Pages

Friday, November 5, 2021

Munger Hall or Munger Hell - Part 3 (International Edition)

As can be seen above, the story of the UC-Santa Barbara dorm has gone international; it has now arrived in the British publication, The Guardian. You can read that version of the story at:

https://www.theguardian.com/artanddesign/2021/nov/04/torture-experiment-architects-appalled-windowless-student-megadorm

However, the headline pretty much gives you the tone of the article.

So, there is an interesting question. Will the Regents kill this proposal? As we noted in an earlier posting, the closest the Regents ever came in recent times - 2012 specifically - to stopping a campus-level capital construction project was UCLA's Grand Hotel. And yet, in the end, after slamming the project and embarrassing Chancellor Block initially, at a later meeting they blessed it.

Yours truly, after the initial regental blocking (pun intended!) - but before the Regents later approved - predicted that in the end they would approve it. You can hear and see that presentation - a report to the UCLA Emeriti Association board - at the link below (which contains excerpts from the Regents meeting):

https://archive.org/details/PresentationOfDanielJ.b.MitchellOnUclaHotelconferenceCenterProjectTo

(If you have trouble seeing/hearing it using that link, try a laptop or computer rather than an iPhone.)

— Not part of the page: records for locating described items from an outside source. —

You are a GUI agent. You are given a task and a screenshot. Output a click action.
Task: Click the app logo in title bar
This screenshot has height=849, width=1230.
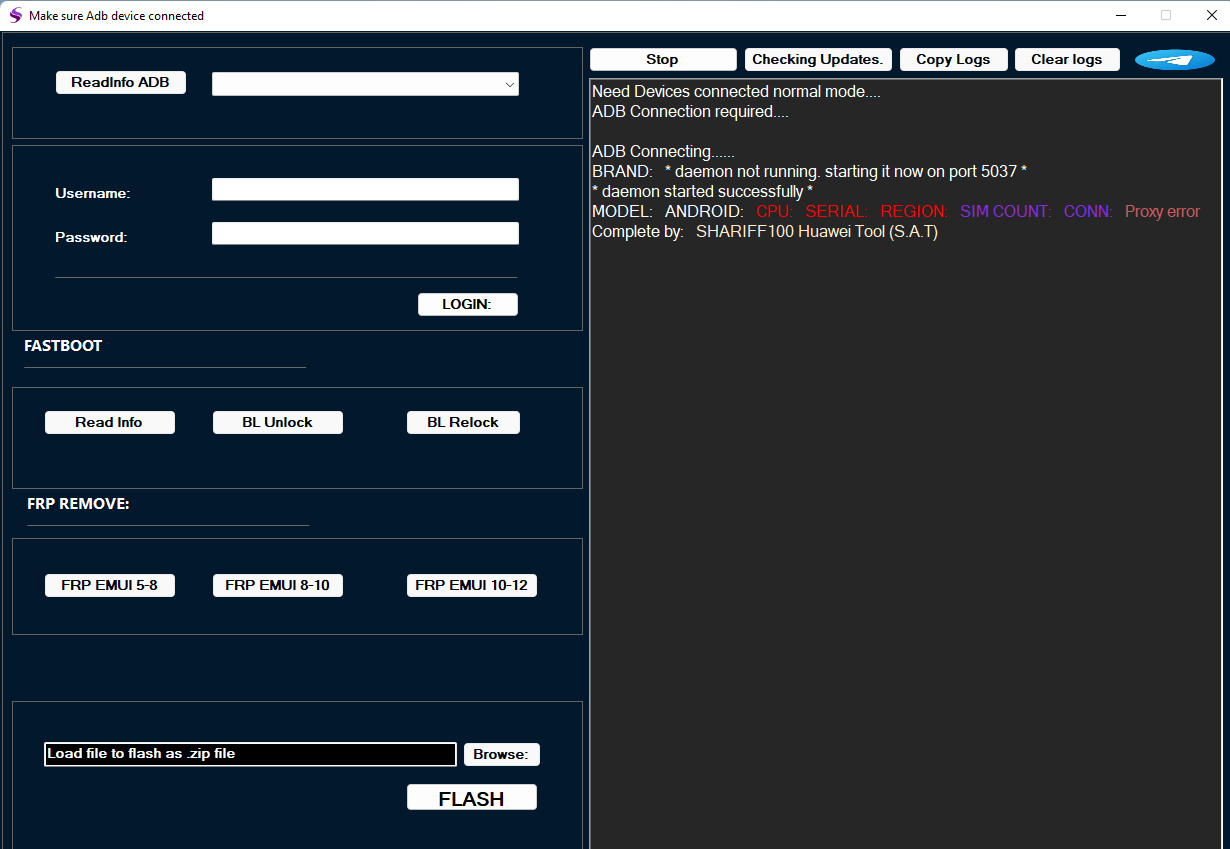tap(15, 15)
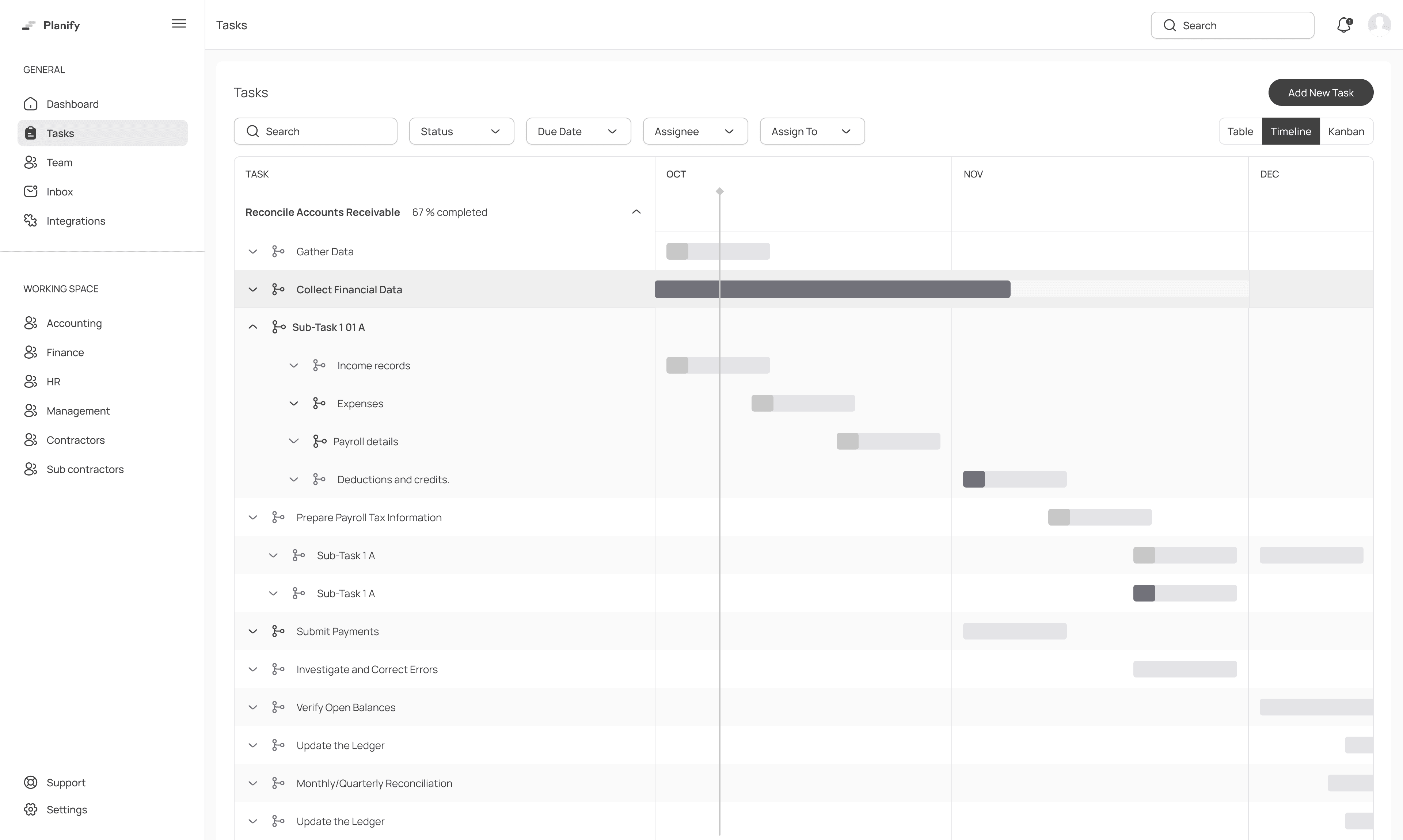Open the Due Date filter dropdown
Viewport: 1403px width, 840px height.
click(x=578, y=131)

An (audio) recording of the full Regents initial meeting about the Grand Hotel is at:

https://archive.org/details/UniversityOfCaliforniaRegents3-28-2012Part2

Listeners will note that then-Lieutenant Governor Gavin Newsom - an ex officio Regent - was one of the skeptics.*

There are some differences between the Santa Barbara dorm and the UCLA Grand Hotel:

*The donor in the Santa Barbara case is paying for only part of it. In the case of the Grand Hotel, the donor promised to pay for project in the future and UCLA borrowed against that project.

*The donor in the Santa Barbara case - Charles Munger - has made himself the issue by insisting on designing the project himself and generally coming across in interviews as an obstinate old billionaire grouch. 

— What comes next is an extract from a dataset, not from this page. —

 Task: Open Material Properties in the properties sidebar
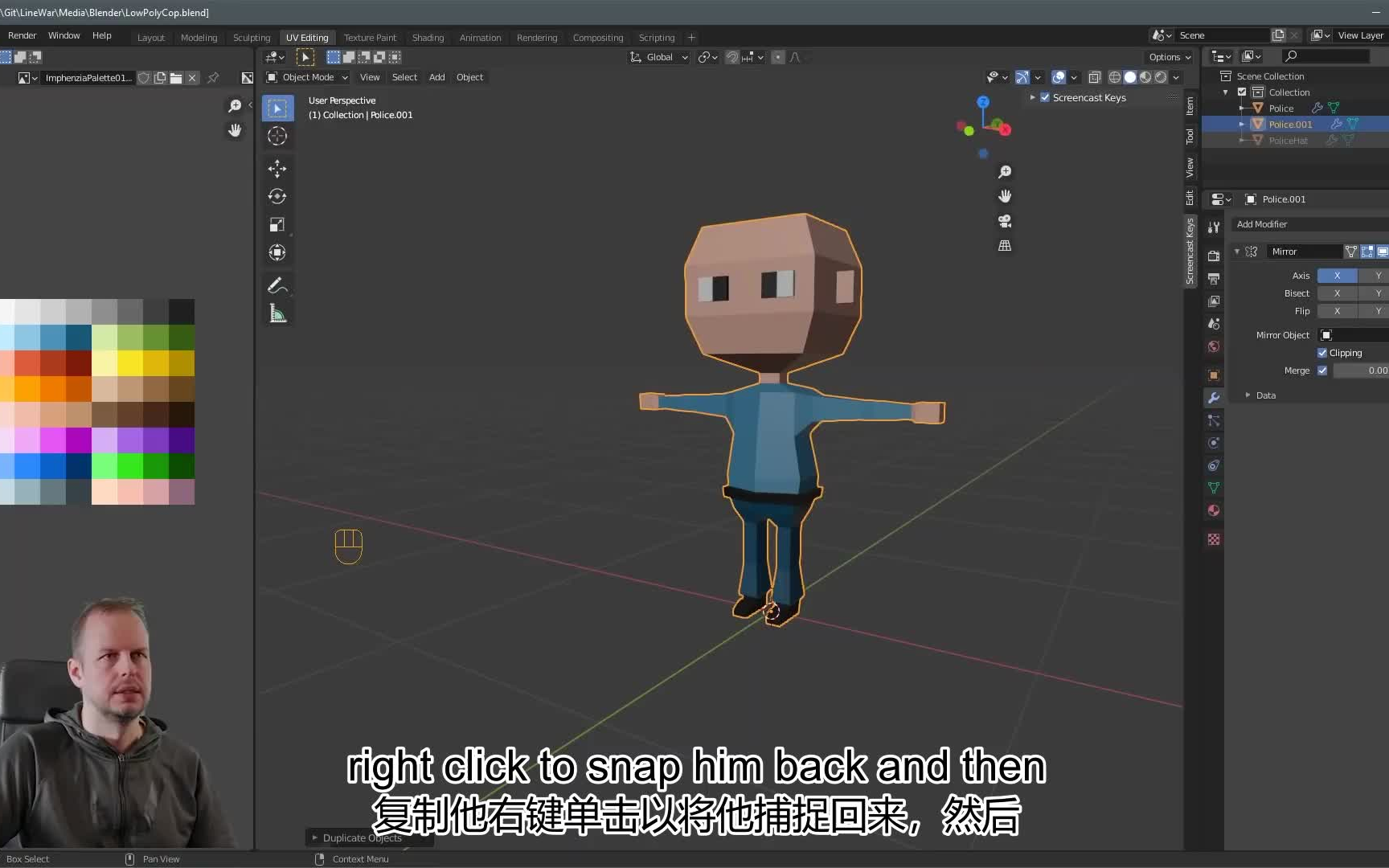pyautogui.click(x=1214, y=510)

*The Santa Barbara project has received far more adverse external publicity than UCLA's hotel. It's hard to imagine that the Regents are unaware of the negative PR related to the Santa Barbara project.

*Santa Barbara actually does need more dorm capacity and is getting bad publicity for not having enough capacity to house admitted students. UCLA's need for a hotel in the midst of the budget crisis that existed back in 2012 was, to be charitable, less obvious. Santa Barbara's "business plan" for the dorm - in the sense that dorm fees will cover operating costs - will likely be more credible than what UCLA presented to the Regents.

*The existing Santa Barbara dorm plan - with its very high population density and limited exits - raises severe safety issues, unlike the Grand Hotel.

Still, it's (apparently) hard for the Regents to say no to something a campus chancellor absolutely wants. Doing so could be seen as a vote of no confidence in that chancellor and chancellors are regental appointees.

====

*There were also (negative) public comments about the UCLA hotel project in the public comments section of the initial Regents meeting. You can hear those comments at:

https://archive.org/details/UniversityOfCaliforniaRegents3-28-2012Part1

starting at about minute 15:07. Not surprisingly, Westwood area hotels objected to competition from a state-funded enterprise, i.e., from UCLA.